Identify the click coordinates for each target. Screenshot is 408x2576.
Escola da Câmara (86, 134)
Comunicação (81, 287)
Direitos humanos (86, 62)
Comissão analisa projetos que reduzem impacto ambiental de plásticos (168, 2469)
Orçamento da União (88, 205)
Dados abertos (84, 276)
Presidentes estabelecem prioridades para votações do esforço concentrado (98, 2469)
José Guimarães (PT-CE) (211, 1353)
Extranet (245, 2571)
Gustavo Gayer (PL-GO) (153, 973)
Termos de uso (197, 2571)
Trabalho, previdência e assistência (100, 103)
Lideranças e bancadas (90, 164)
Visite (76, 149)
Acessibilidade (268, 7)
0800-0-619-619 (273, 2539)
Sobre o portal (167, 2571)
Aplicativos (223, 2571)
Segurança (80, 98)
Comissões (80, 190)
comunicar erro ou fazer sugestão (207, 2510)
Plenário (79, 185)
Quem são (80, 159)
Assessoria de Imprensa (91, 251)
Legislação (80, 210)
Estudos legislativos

_Problem to solve:_
Exactly as they stand, please print the lines from the first line of the records above down to the line that includes "Assessoria de Imprensa (91, 251)", both of those included and no others.

_Written answer:_
Identify the click coordinates for each target. Screenshot is 408x2576.
Escola da Câmara (86, 134)
Comunicação (81, 287)
Direitos humanos (86, 62)
Comissão analisa projetos que reduzem impacto ambiental de plásticos (168, 2469)
Orçamento da União (88, 205)
Dados abertos (84, 276)
Presidentes estabelecem prioridades para votações do esforço concentrado (98, 2469)
José Guimarães (PT-CE) (211, 1353)
Extranet (245, 2571)
Gustavo Gayer (PL-GO) (153, 973)
Termos de uso (197, 2571)
Trabalho, previdência e assistência (100, 103)
Lideranças e bancadas (90, 164)
Visite (76, 149)
Acessibilidade (268, 7)
0800-0-619-619 (273, 2539)
Sobre o portal (167, 2571)
Aplicativos (223, 2571)
Segurança (80, 98)
Comissões (80, 190)
comunicar erro ou fazer sugestão (207, 2510)
Plenário (79, 185)
Quem são (80, 159)
Assessoria de Imprensa (91, 251)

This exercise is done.